Omit the pictures and extract only the lines from the line containing "Política de Privacidade (87, 2239)" to the end of the material, each exactly as written.
Start of Block
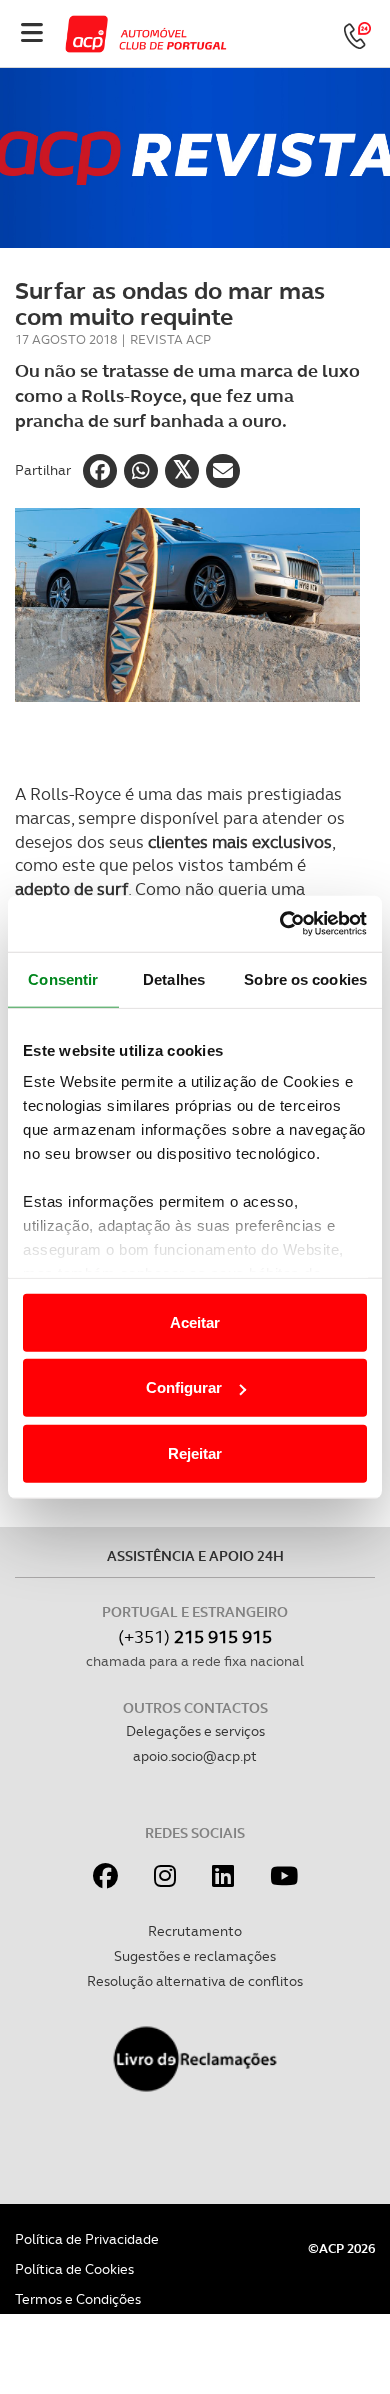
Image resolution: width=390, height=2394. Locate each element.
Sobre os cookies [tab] (305, 978)
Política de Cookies (74, 2269)
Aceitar (195, 1321)
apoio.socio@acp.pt (195, 1756)
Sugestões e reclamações (195, 1956)
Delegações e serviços (195, 1731)
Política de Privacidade (87, 2239)
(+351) (195, 1636)
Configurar (184, 1387)
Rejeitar (195, 1452)
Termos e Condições (78, 2299)
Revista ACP (170, 339)
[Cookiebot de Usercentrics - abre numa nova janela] (280, 924)
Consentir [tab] (63, 978)
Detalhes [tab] (174, 978)
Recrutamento (195, 1931)
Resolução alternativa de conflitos (195, 1981)
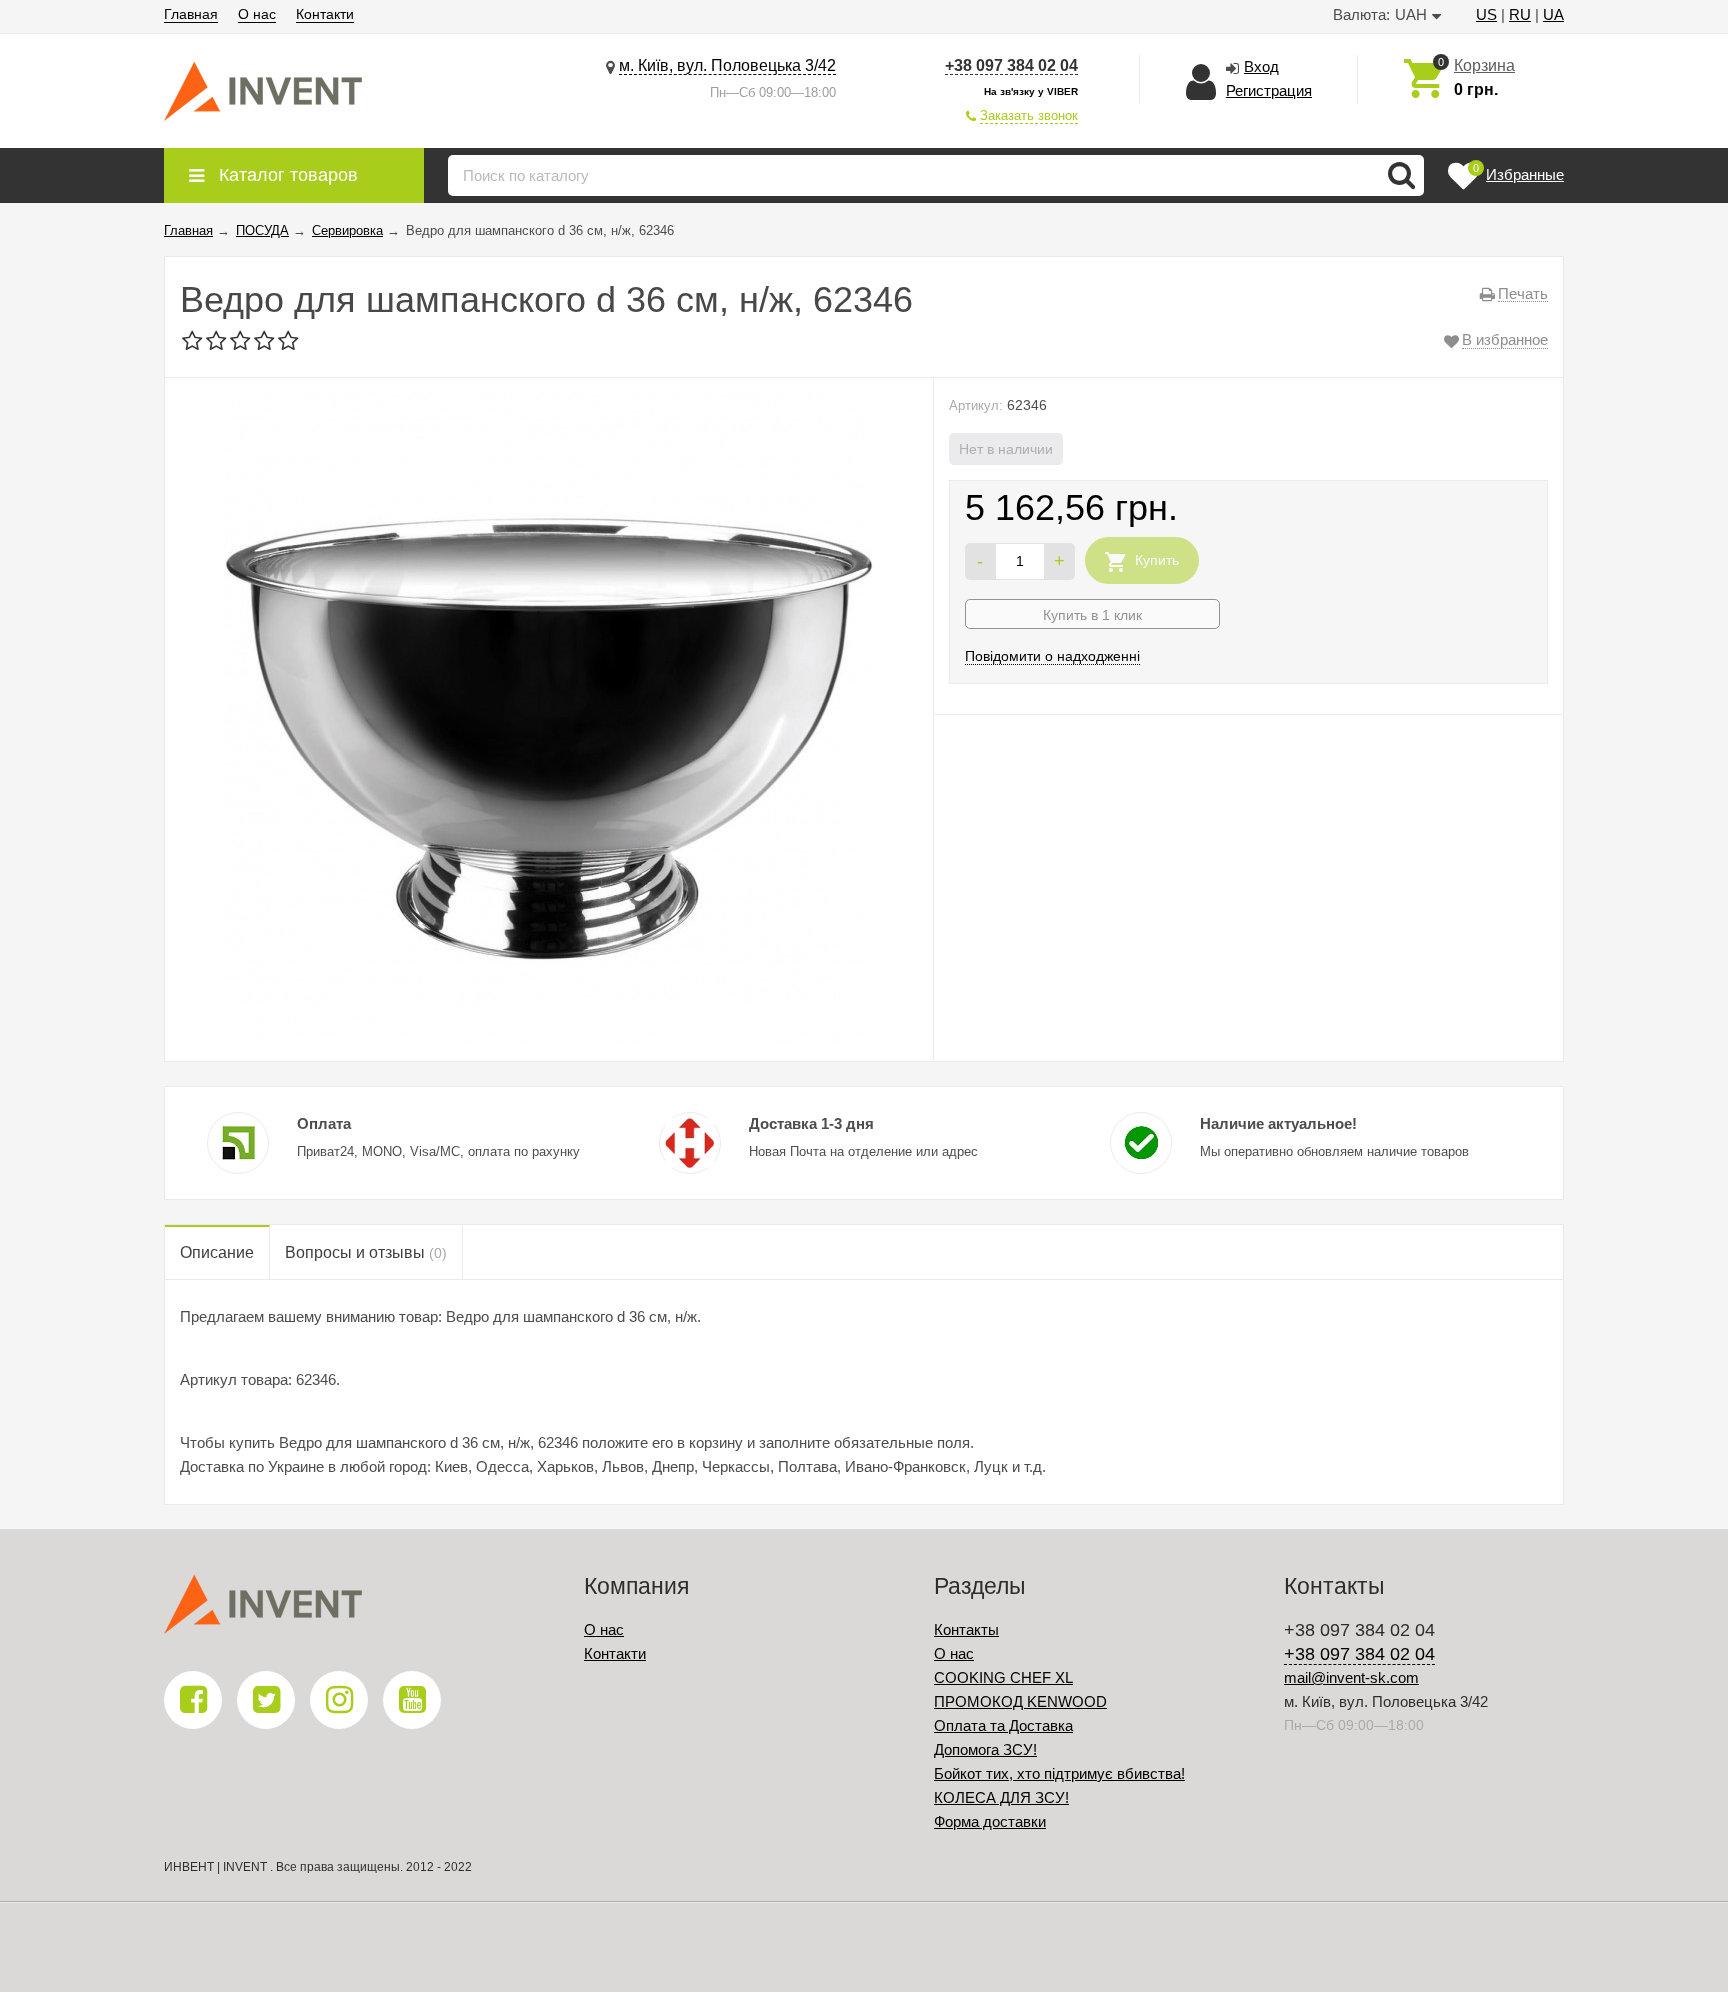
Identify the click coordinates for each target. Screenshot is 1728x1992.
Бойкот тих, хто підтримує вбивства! (1059, 1773)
End of Block
PROBLEM SOLUTION ->
Política de Privacidade (87, 2239)
(+351) (195, 1636)
Configurar (184, 1387)
Rejeitar (195, 1452)
Termos e Condições (78, 2299)
Revista ACP (170, 339)
[Cookiebot de Usercentrics - abre numa nova janela] (280, 924)
Consentir [tab] (63, 978)
Detalhes [tab] (174, 978)
Recrutamento (195, 1931)
Resolução alternativa de conflitos (195, 1981)
Identify the click coordinates for each target. Screenshot is 1728x1992.
Бойкот тих, хто підтримує вбивства! (1059, 1773)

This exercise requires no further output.